Direction » Please rewrite the records below, substituting "drop-down list" for "dropdown menu" and keeping everything else the same.

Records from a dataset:
════════════════

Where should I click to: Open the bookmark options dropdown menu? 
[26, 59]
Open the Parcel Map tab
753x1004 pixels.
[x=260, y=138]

════════════════

Result for this exercise »
Where should I click to: Open the bookmark options drop-down list? 
[26, 59]
Open the Parcel Map tab
753x1004 pixels.
[x=260, y=138]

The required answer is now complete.